____ EXTRACTED DATA

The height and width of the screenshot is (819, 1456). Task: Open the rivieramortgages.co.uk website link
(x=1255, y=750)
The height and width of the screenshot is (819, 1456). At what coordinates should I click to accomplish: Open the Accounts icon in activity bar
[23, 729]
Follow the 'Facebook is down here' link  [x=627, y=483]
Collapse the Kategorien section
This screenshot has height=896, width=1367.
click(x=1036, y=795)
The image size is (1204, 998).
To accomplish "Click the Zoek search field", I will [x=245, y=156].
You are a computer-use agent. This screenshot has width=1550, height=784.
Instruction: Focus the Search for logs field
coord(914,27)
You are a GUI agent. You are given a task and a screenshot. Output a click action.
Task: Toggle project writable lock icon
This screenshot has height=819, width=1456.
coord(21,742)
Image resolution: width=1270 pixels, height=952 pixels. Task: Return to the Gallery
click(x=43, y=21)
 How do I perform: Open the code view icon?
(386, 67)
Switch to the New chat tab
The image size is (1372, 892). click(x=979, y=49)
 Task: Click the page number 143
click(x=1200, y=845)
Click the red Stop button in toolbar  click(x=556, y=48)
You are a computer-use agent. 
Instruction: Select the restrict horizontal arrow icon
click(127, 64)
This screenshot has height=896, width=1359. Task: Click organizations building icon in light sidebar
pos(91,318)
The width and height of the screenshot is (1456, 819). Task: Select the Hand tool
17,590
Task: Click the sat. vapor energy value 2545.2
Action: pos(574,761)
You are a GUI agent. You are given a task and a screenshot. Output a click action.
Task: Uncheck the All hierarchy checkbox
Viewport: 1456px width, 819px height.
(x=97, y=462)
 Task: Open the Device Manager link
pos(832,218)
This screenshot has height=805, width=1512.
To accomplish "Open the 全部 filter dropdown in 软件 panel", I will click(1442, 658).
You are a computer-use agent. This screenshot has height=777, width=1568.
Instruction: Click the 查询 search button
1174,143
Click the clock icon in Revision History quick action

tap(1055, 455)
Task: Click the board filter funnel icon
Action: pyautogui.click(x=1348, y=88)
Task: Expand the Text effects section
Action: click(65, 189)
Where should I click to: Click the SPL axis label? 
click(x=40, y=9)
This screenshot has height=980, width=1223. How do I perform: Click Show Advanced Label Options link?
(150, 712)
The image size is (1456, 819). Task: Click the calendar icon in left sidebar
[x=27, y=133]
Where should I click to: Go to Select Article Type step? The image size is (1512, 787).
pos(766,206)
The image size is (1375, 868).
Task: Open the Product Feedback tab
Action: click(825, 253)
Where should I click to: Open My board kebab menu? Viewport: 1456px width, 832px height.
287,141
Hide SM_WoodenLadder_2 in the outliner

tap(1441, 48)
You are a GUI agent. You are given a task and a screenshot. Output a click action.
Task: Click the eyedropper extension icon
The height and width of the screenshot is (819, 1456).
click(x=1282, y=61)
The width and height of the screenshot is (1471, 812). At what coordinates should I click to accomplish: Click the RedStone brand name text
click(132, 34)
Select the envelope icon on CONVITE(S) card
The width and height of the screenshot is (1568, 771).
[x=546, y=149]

________

- **EXERCISE OBJECTIVE**: From the first record to the last, print each one exactly.

- **THE ANSWER**:
The height and width of the screenshot is (819, 1456). Task: Open the rivieramortgages.co.uk website link
(x=1255, y=750)
The height and width of the screenshot is (819, 1456). At what coordinates should I click to accomplish: Open the Accounts icon in activity bar
[23, 729]
Follow the 'Facebook is down here' link  [x=627, y=483]
Collapse the Kategorien section
This screenshot has height=896, width=1367.
click(x=1036, y=795)
The image size is (1204, 998).
To accomplish "Click the Zoek search field", I will [x=245, y=156].
You are a computer-use agent. This screenshot has width=1550, height=784.
Instruction: Focus the Search for logs field
coord(914,27)
You are a GUI agent. You are given a task and a screenshot. Output a click action.
Task: Toggle project writable lock icon
This screenshot has height=819, width=1456.
coord(21,742)
Image resolution: width=1270 pixels, height=952 pixels. Task: Return to the Gallery
click(x=43, y=21)
 How do I perform: Open the code view icon?
(386, 67)
Switch to the New chat tab
The image size is (1372, 892). click(x=979, y=49)
 Task: Click the page number 143
click(x=1200, y=845)
Click the red Stop button in toolbar  click(x=556, y=48)
You are a computer-use agent. 
Instruction: Select the restrict horizontal arrow icon
click(127, 64)
This screenshot has height=896, width=1359. Task: Click organizations building icon in light sidebar
pos(91,318)
The width and height of the screenshot is (1456, 819). Task: Select the Hand tool
17,590
Task: Click the sat. vapor energy value 2545.2
Action: pos(574,761)
You are a GUI agent. You are given a task and a screenshot. Output a click action.
Task: Uncheck the All hierarchy checkbox
Viewport: 1456px width, 819px height.
(x=97, y=462)
 Task: Open the Device Manager link
pos(832,218)
This screenshot has height=805, width=1512.
To accomplish "Open the 全部 filter dropdown in 软件 panel", I will click(1442, 658).
You are a computer-use agent. This screenshot has height=777, width=1568.
Instruction: Click the 查询 search button
1174,143
Click the clock icon in Revision History quick action

tap(1055, 455)
Task: Click the board filter funnel icon
Action: pyautogui.click(x=1348, y=88)
Task: Expand the Text effects section
Action: click(65, 189)
Where should I click to: Click the SPL axis label? 
click(x=40, y=9)
This screenshot has height=980, width=1223. How do I perform: Click Show Advanced Label Options link?
(150, 712)
The image size is (1456, 819). Task: Click the calendar icon in left sidebar
[x=27, y=133]
Where should I click to: Go to Select Article Type step? The image size is (1512, 787).
pos(766,206)
The image size is (1375, 868).
Task: Open the Product Feedback tab
Action: click(825, 253)
Where should I click to: Open My board kebab menu? Viewport: 1456px width, 832px height.
287,141
Hide SM_WoodenLadder_2 in the outliner

tap(1441, 48)
You are a GUI agent. You are given a task and a screenshot. Output a click action.
Task: Click the eyedropper extension icon
The height and width of the screenshot is (819, 1456).
click(x=1282, y=61)
The width and height of the screenshot is (1471, 812). At what coordinates should I click to accomplish: Click the RedStone brand name text
click(132, 34)
Select the envelope icon on CONVITE(S) card
The width and height of the screenshot is (1568, 771).
[x=546, y=149]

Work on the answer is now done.